A Quick Note On Predictions
Opening Day is Monday, so over the next few days, you’re going to be bombarded with season previews full of predictions. Most of them will have the Mariners finishing 3rd or 4th, somewhere between 70 and 80 wins. That’s the general consensus of most baseball observers, anyway.
You know what my prediction is? That eventually, we’ll all realize that predictions are rather pointless, and the 2009 Mariners are one of the obvious examples of why.
I think most of us reading this probably agree that this is a ~78 win team on talent level, as it stands right now. If you hate defense and are all about hitting, maybe you think it’s a ~75 win team. If you think Junior’s going to hit the juvenation machine and the bullpen’s going to sort itself out, you might think it’s an ~81 win team. But, we’re all kind of hovering around that 78 win average. So, then, we should all predict that the M’s will win 78-ish games this year, right?
Except there are about 4,000 variables that will play a significant factor in how the team does that no one has absolutely any way of predicting. If Ichiro’s fatigue turns out to be some kind of career-ending virus, the team just lost four or five wins. Are any of us knowledgeable enough to think that we have any insight into what is actually wrong with Ichiro? Of course not.
So, now, we have this significant variable that we have no insight on. If it turns out Ichiro is sidelined for a significant period of time, the team’s chances of contention drop dramatically, and the chain reaction leads to a significant increase in likelyhood of Beltre and Bedard being traded. But will they be traded in May or July? That matters, as two extra months of those guys in uniform is worth another couple of wins. Do any of us have any insight on when another team might become in need of a third basemen and offer the Mariners a package they can’t turn down? Of course not. We have no way of knowing if Team X is going to lose Player Y in May or June or July, but the timing of that injury could have a real effect on the roster the M’s put on the field.
Now, all of the sudden, the chance of Ichiro missing time has cost the team six to eight wins, thanks to the chain reaction.
Let’s play this the other way, just for fun. Say Ichiro’s fine, and the team starts the season out well, taking advantage of the injury problems the Angels and A’s are having. So now they’re in first place in mid-May, and while Russ Branyan is doing okay, Nick Johnson’s available and healthy. The M’s make a move to upgrade their first base spot, and all of the sudden, they’ve picked up another couple of wins. They continue to play well, they don’t trade Beltre or Bedard, and they’re adding pieces at the deadline. Now, maybe we see them as an 83 win team, thanks to the upgrades they make.

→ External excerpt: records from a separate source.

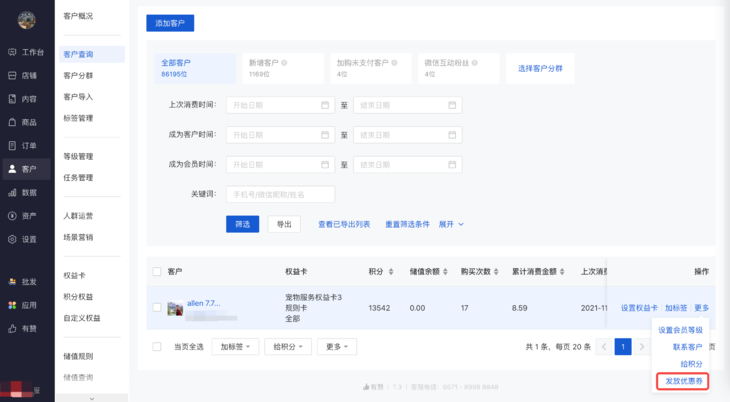This screenshot has height=402, width=730.
Task: Check the 当页全选 select-all checkbox
Action: point(156,346)
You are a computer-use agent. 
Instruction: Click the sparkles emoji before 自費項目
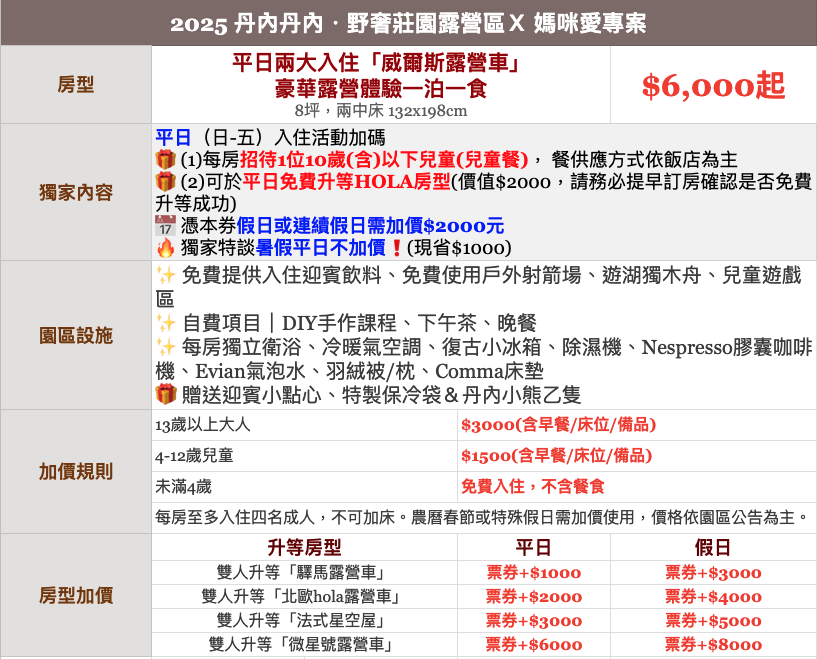tap(165, 323)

Just based on the resulting events of Ichiro’s health report and the actions it could spawn, we might be looking at +/- 10 games in the standings. And we’ve already said that none of us have any reason to believe that our prediction about Ichiro’s health is meaningful in any way. Any prediction we’d make would simply be a guess, because we just don’t have any real information.
So then, what’s the point of a prediction, if the entire premise on which stands can be unraveled by variables that we have no way of accounting for? The writers who predicted the Mariners would be contenders last year, for instance, obviously weren’t counting on the team giving thousands of at-bats to guys who started the season in Triple-A. The team that finished 61-101 isn’t the same one that started the 2008 season. How on earth could Baker and Stone and all the ESPN guys have incorporated into their prediction that the team would end the year with Jose Lopez playing first base in order to get a longer look at Luis Valbuena?

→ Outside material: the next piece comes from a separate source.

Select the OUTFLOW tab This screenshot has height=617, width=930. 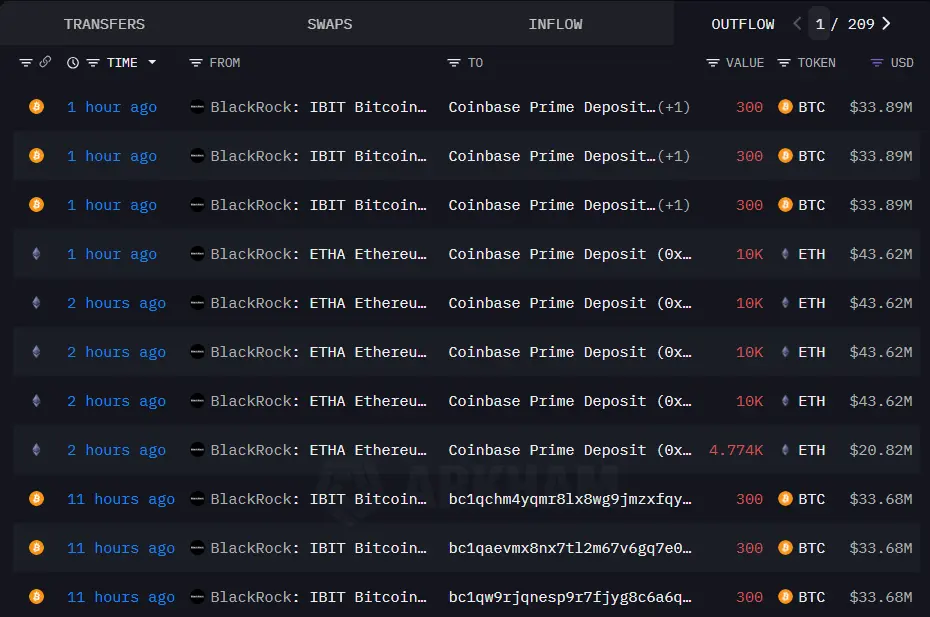tap(743, 24)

There are just so many things that can’t be known in April that matter throughout the year that predictions are basically worthless. There’s no point in pretending that we can know what other people are going to decide to do four months from now, and when those decisions have major impact on how the team will perform throughout the year, we have to admit that our ability to predict a final outcome is no more than a guess.
What we can do is estimate probability, based on what we know today. We’re pretty sure that the Rays are better than Royals, and we can make statements about likelyhoods based on today’s facts. But those facts are going to change, and we’d be foolish to not change the likelyhoods as they go. Most people would call that waffling on a prediction – I’d call it actual analysis.
So, how many games are the Mariners going to win this year? I have no idea. I think the team, as currently composed, is about a 78 win team, give or take five wins either way for normal amounts of luck. But if the Mariners trade Adrian Beltre in two weeks because the Cardinals find out that Troy Glaus is actually out for the year, I’m going to revise my estimate based on new knowledge.
Predictions are useless. I’d rather be in the analysis business.